Scott Emerson, a biostatistics professor at the University of Washington, agreed. While he doesn't think serum sodium is an appropriate surrogate, he said it is the recognized endpoint. Since there was no marked differences between lixivaptan and the other two drugs that have been approved on the basis of that surrogate, Emerson voted for approval in SIADH.

In its briefing document for the meeting, the FDA didn't question the surrogate. In fact, its reviewer recommended approval of lixivaptan for the SIADH indication – based on it meeting the surrogate – provided the therapy is initiated in an inpatient setting where volume status, fluid balance and serum sodium concentration could be closely monitored.

Since the two approved vaptans must be administered in an inpatient setting, they're not approved for chronic hyponatremia. Citing the unmet need outside the hospital setting, Cornerstone was seeking outpatient initiation of lixivaptan. Such approval would make lixivaptan more cost-effective, said Cornerstone consultant Joseph Verbalis, director of Georgetown-Howard Universities Center for Clinical and Translational Sciences.

Fried agreed, admitting that she doesn't use some of the other hyponatremia drugs because of their cost, especially in asymptomatic patients who don't necessarily need to be hospitalized. However, she questioned the feasibility of the required monitoring in the outpatient setting.
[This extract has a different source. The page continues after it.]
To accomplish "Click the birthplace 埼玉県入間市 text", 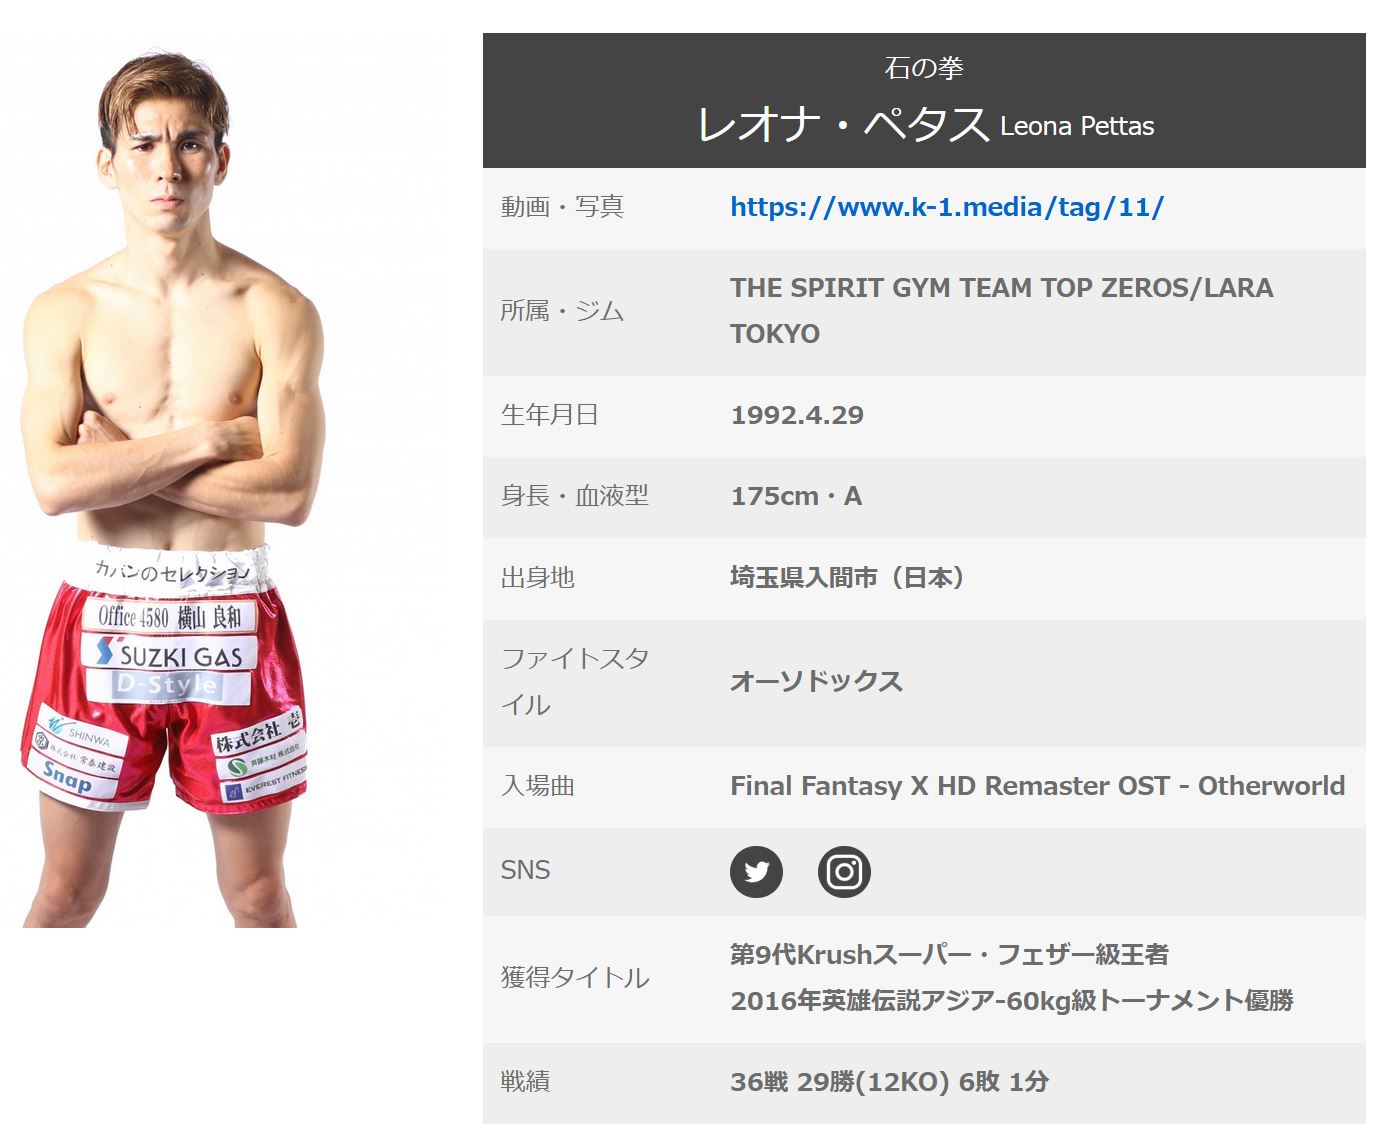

Following the meeting, Cornerstone CEO Craig Collard said, "We view today as another step in the process of bringing lixivaptan to market . . . using the established surrogate endpoint of serum sodium correction."
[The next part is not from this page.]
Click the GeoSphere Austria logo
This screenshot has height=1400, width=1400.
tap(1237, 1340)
With an Oct. 29 PDUFA date, the Cary, N.C.-based company, which obtained worldwide rights to lixivaptan in last year's acquisition of Cardiokine Inc., said it will continue to work with the FDA throughout the approval process.

Mixed Support for Pre-1938 Drug

In the afternoon, an expanded CRDAC turned its attention to West-Ward Pharmaceuticals Inc.'s publication-based 505(b)(2) application for phenylephrine hydrochloride injection to increase blood pressure in acute hypotensive states, such as shock and peri-operative hypotension.

While the committee was comfortable with the drug's use in the peri-operative setting, it voted 2-8 against approval for a broader indication that would include shock. Of the 50 studies the Eatontown, N.J., drugmaker cited in the application, only eight involved patients with sepsis or septic shock, so the safety data for that population are limited.

The session was as much a discussion on what evidence is needed to approve pre-1938 grandfathered drugs as it was on the specific merits of phenylephrine, which has been used for nearly 80 years in emergency settings. During the public hearing, Seth Mailhot, a life sciences attorney, urged the FDA to be consistent in requiring prospective trials in addition to published studies for all 505(b)(2) applications.

While panel members recommended a clinical trial for the shock indication, they recognized the impossibility of doing a placebo-controlled study, given the widespread use of phenylephrine. Even finding a comparator for a noninferiority trial would be difficult, said Joseph Tobin, professor of anesthesiology and pediatrics at Medical Center Boulevard.

Emerson noted that there's not a lot of financial motivation for a sponsor to do a large trial for a drug that's been used for years. "Are we fooling ourselves if we say, 'Yes, we're going to see those studies'?" he asked.

When it comes to basing approval on published studies, the FDA has concerns about publication bias, use of unapproved comparators and variable mentions of adverse events. But where phenylephrine is concerned, the agency recognized that it can't just pull the drug from the market. And if it were approved for a narrower indication, it would still be broadly used off label.

Not having phenylephrine available would be a detriment to public health, Norman Stockbridge, director of the FDA's Division of Cardiovascular and Renal Drug Products, told the committee. Each year, the drug is used as a standby for about 34 million adults, he said. As a result, the agency has decades of safety information.